• Extrait du texte:
----------

BUSINESSMAG. Après une longue carrière dans l’industrie touristique, au ministère de tutelle, comme CEO de l’AHRIM et consultant à Dubaï, vous revenez à Maurice pour diriger un département dédié au tourisme chez KPMG. Quelle sera votre mission ?

KPMG a créé un nouveau département spécialisé en Hôtellerie, Tourisme et Loisirs, avec une posture géostratégique couvrant l’Afrique et les îles de l’océan Indien. C’est une plate-forme au service des pays et de la communauté des affaires qui souhaiteraient consolider ou diversifier leurs plans de développement touristiques en marge des perspectives de croissance en Afrique. L’Afrique sub-saharienne regorge d’un immense potentiel, avec une croissance record de 7 % dans les arrivées touristiques en 2011. Une accélération du développement touristique est encore à prévoir vu l’intérêt grandissant des pays industrialisés et émergents pour le continent.

L’investissement, le mouvement des capitaux et des personnes, le trafic aérien et maritime, les activités commerciales, entre autres, prendront de l’essor et stimuleront les opportunités d’affaires dans le tourisme en passant par d’autres piliers de développement : les infrastructures, les services portuaires et aéroportuaires, le transport, les télécommunications, l’agriculture et surtout le pétrole. Notre mission est d’accompagner nos clients et de les faire profiter de nos compétences et du réseau de KPMG au niveau mondial.

BUSINESSMAG. Comment Maurice peut-elle capitaliser sur la région océan Indien et l’Afrique ?

----------

Relevés sur la localisation d'éléments à l'écran
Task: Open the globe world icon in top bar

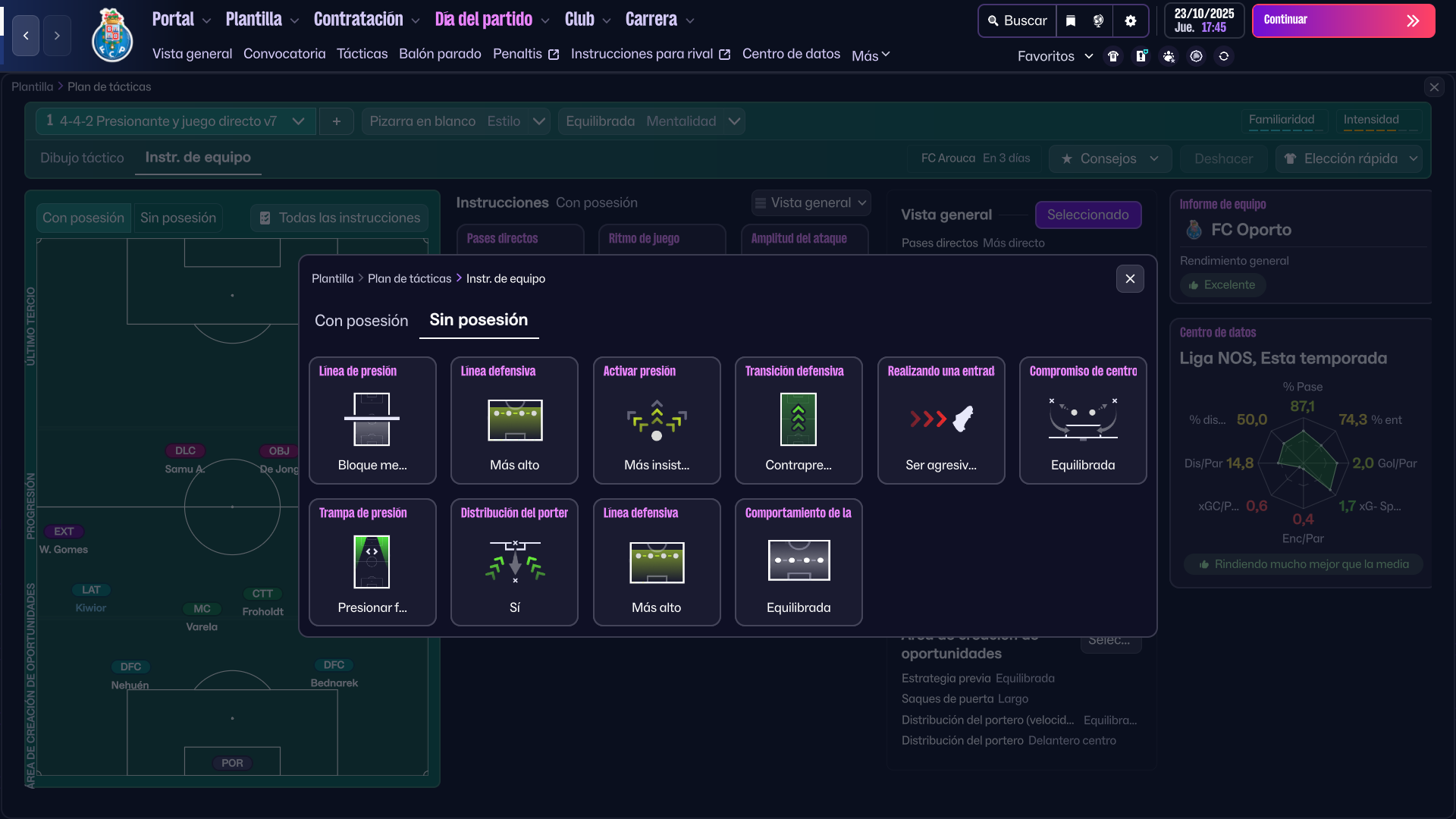Action: tap(1098, 21)
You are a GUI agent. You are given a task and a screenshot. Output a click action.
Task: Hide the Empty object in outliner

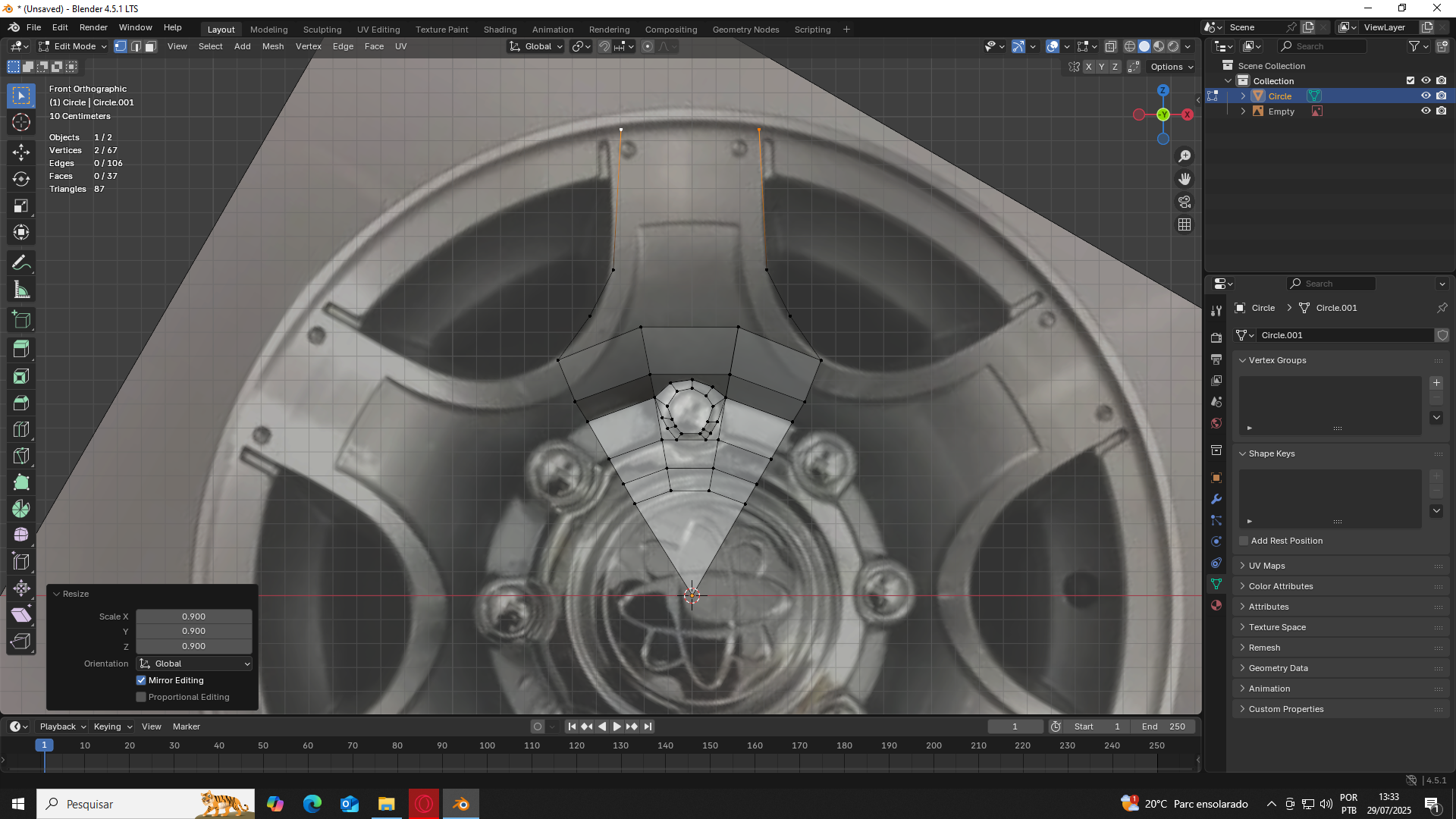click(1426, 111)
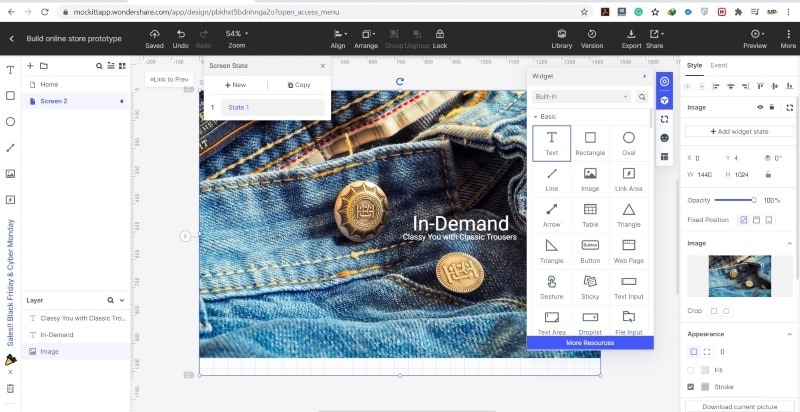Click the Save icon in toolbar

tap(154, 35)
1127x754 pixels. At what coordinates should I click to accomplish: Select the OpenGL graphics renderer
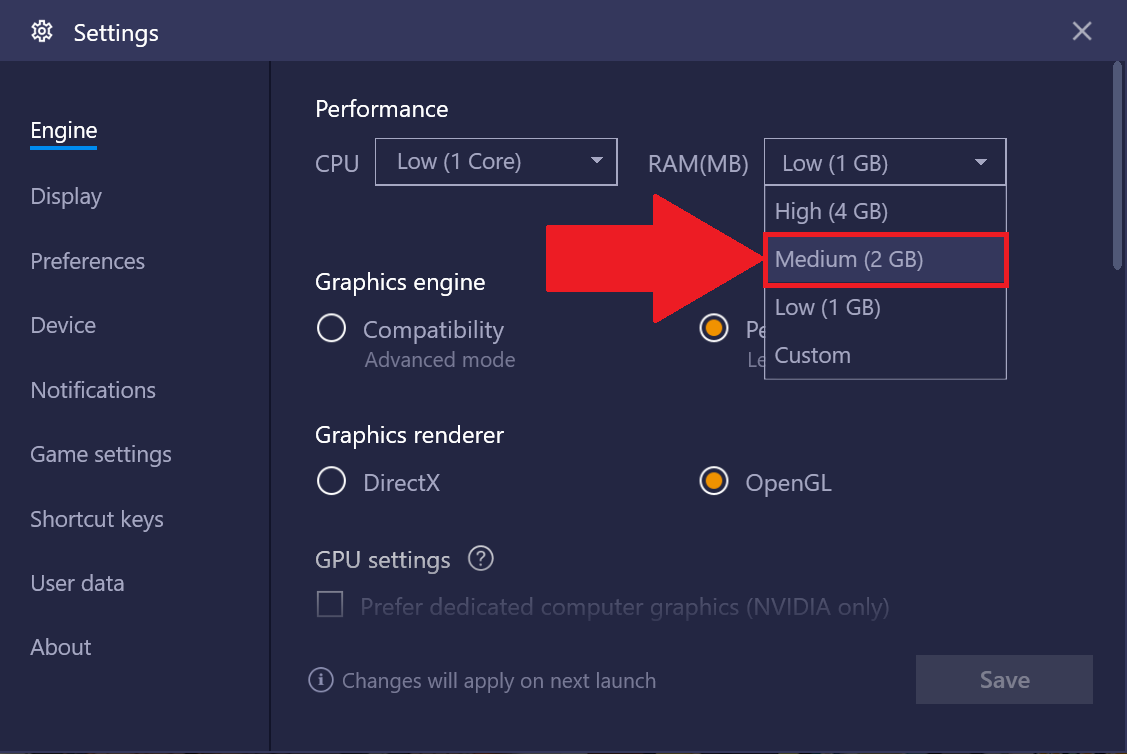(714, 482)
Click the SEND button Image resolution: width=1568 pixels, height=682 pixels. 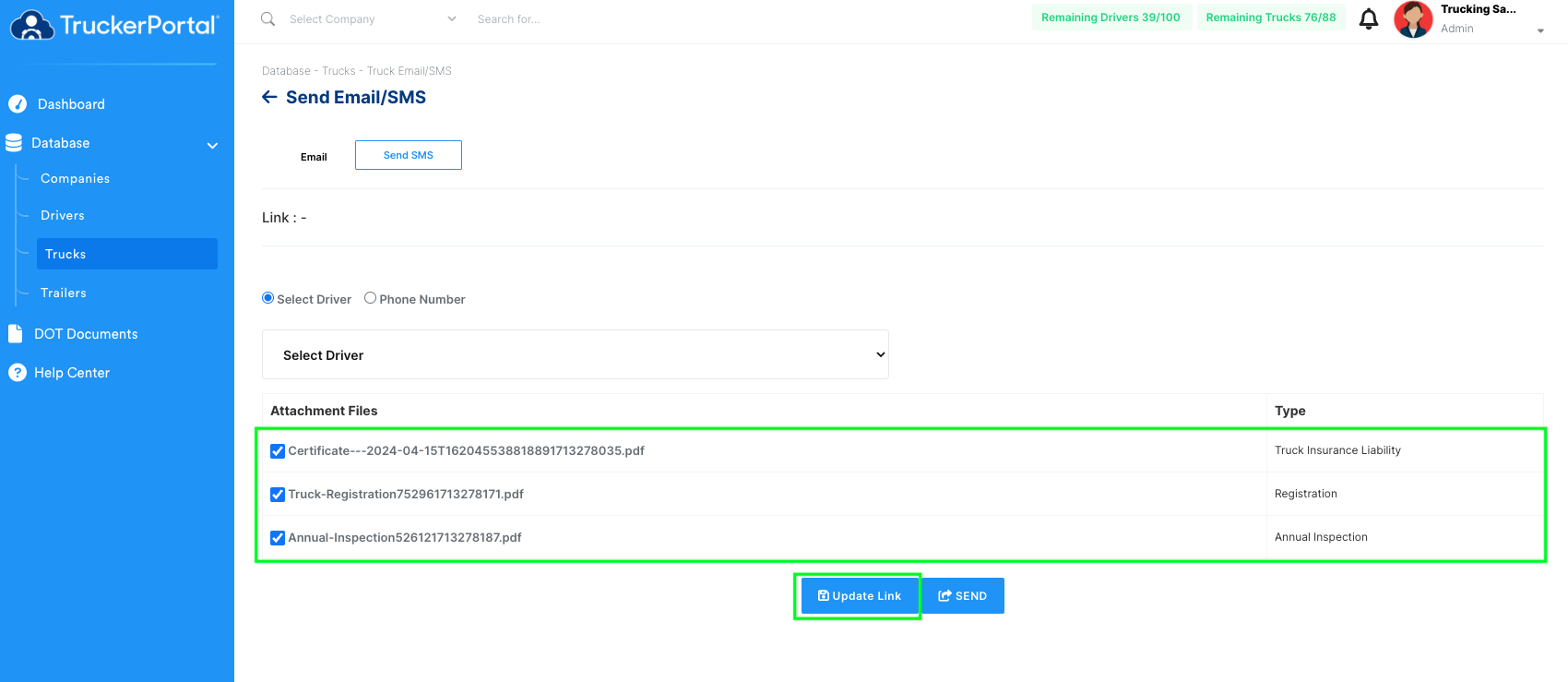pyautogui.click(x=963, y=596)
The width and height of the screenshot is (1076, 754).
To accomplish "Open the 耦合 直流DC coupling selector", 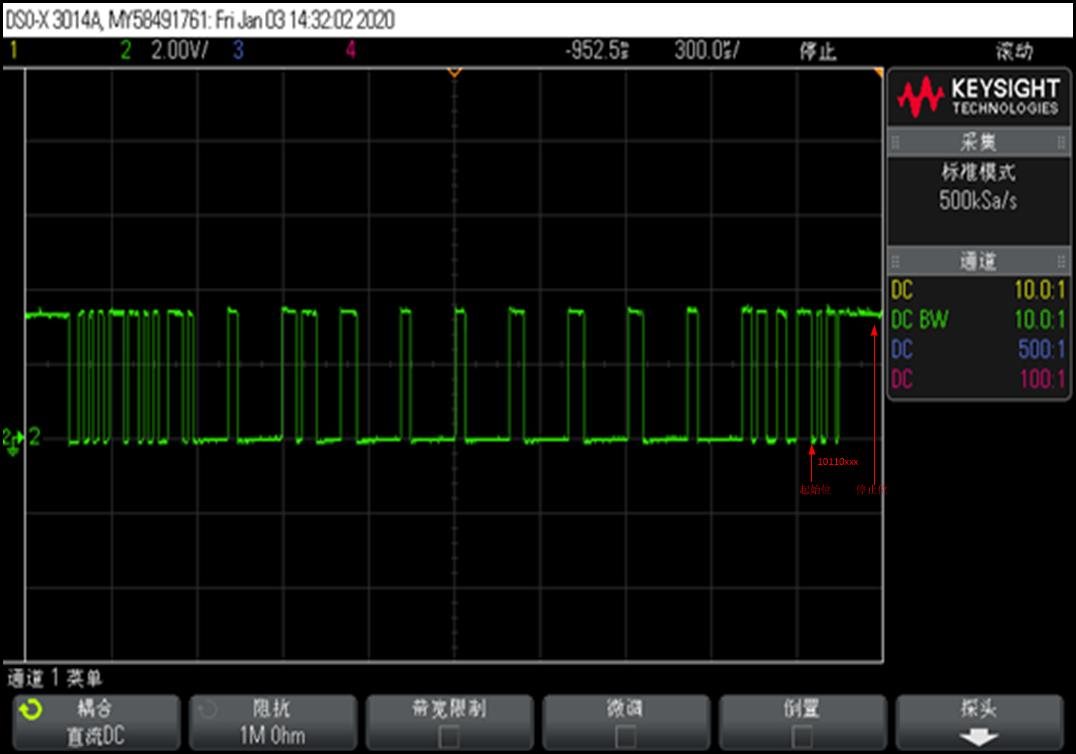I will [x=96, y=722].
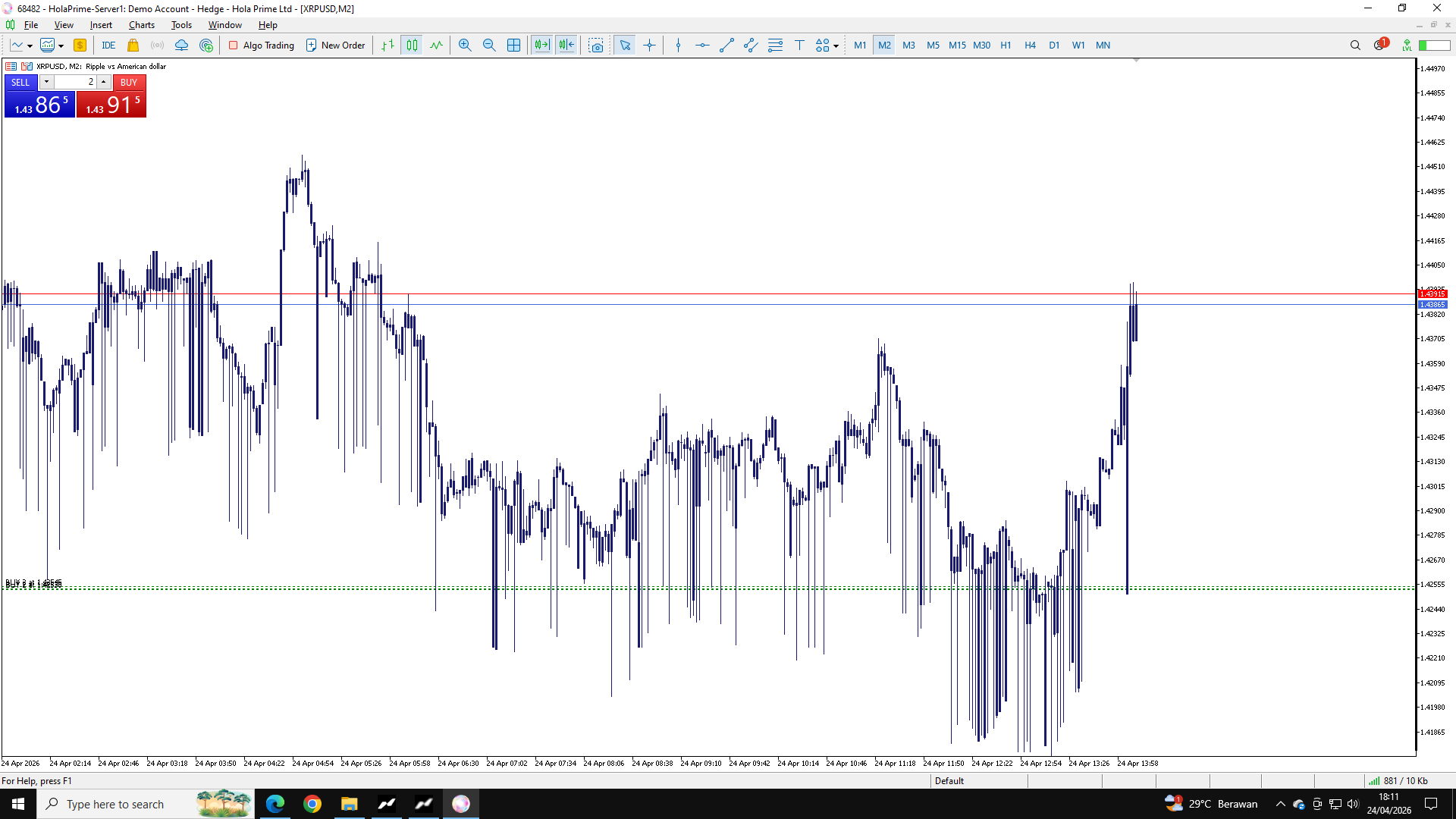Open the Charts menu
The height and width of the screenshot is (819, 1456).
click(141, 25)
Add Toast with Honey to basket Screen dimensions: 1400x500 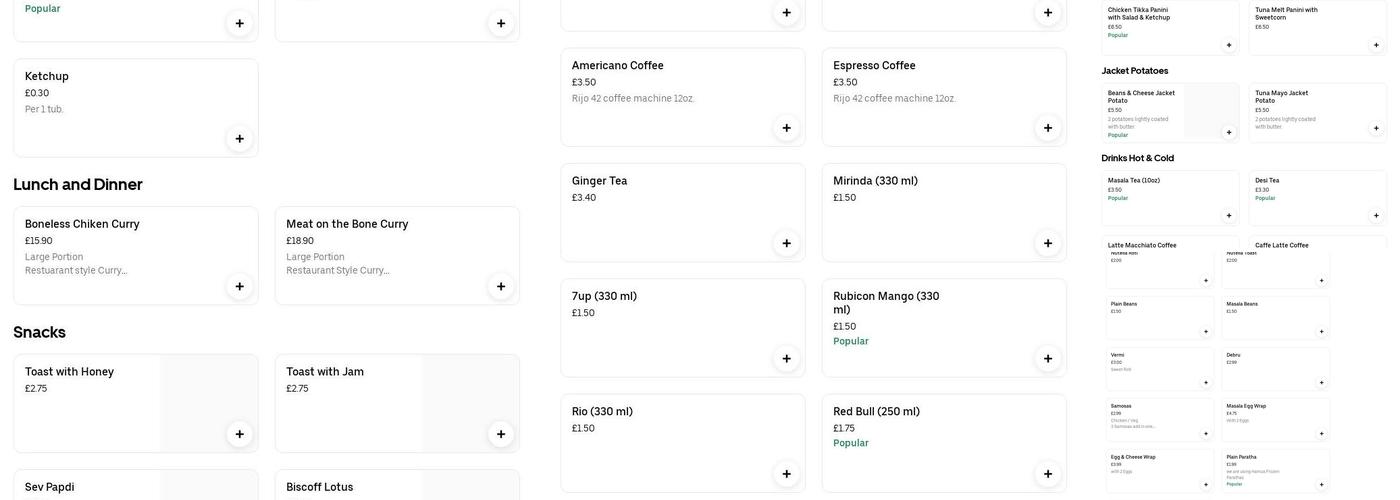pyautogui.click(x=239, y=434)
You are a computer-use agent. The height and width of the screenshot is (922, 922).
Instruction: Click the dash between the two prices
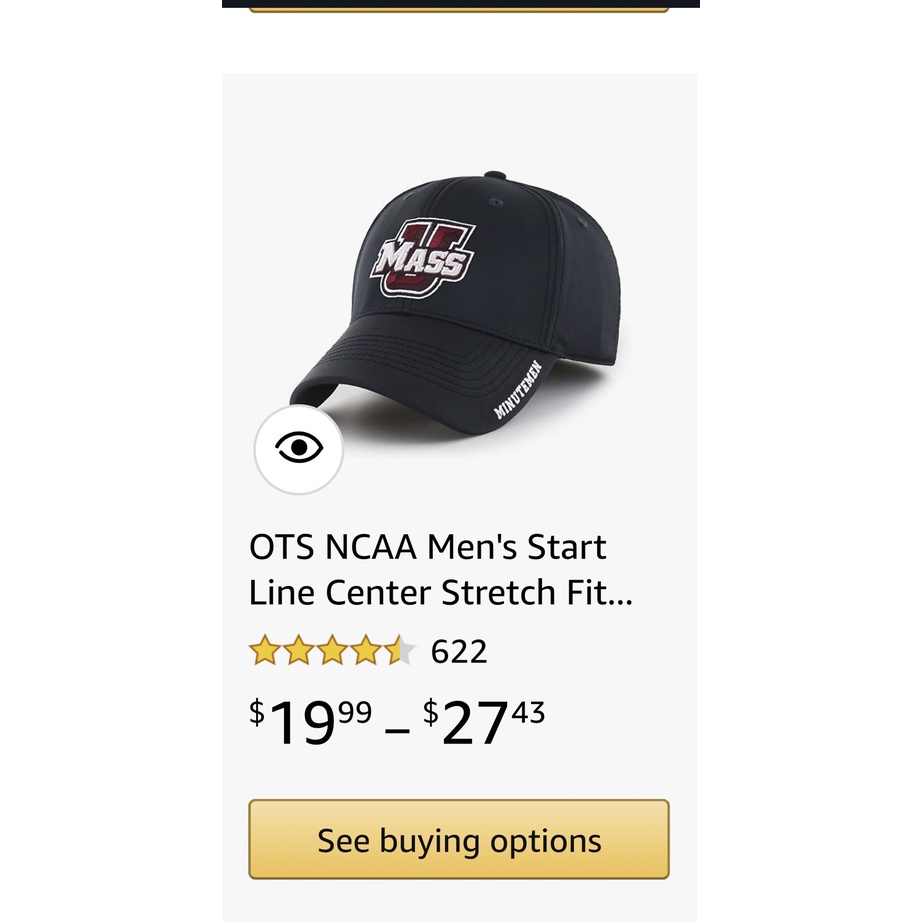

----------

Recopiez à l'identique le passage de l'entretien sur le tourisme, s'il vous plaît, en commençant par « L’investissement, le mouvement » et en poursuivant jusqu'à « au niveau mondial. ». Le relevé ne joue ici aucun rôle.

L’investissement, le mouvement des capitaux et des personnes, le trafic aérien et maritime, les activités commerciales, entre autres, prendront de l’essor et stimuleront les opportunités d’affaires dans le tourisme en passant par d’autres piliers de développement : les infrastructures, les services portuaires et aéroportuaires, le transport, les télécommunications, l’agriculture et surtout le pétrole. Notre mission est d’accompagner nos clients et de les faire profiter de nos compétences et du réseau de KPMG au niveau mondial.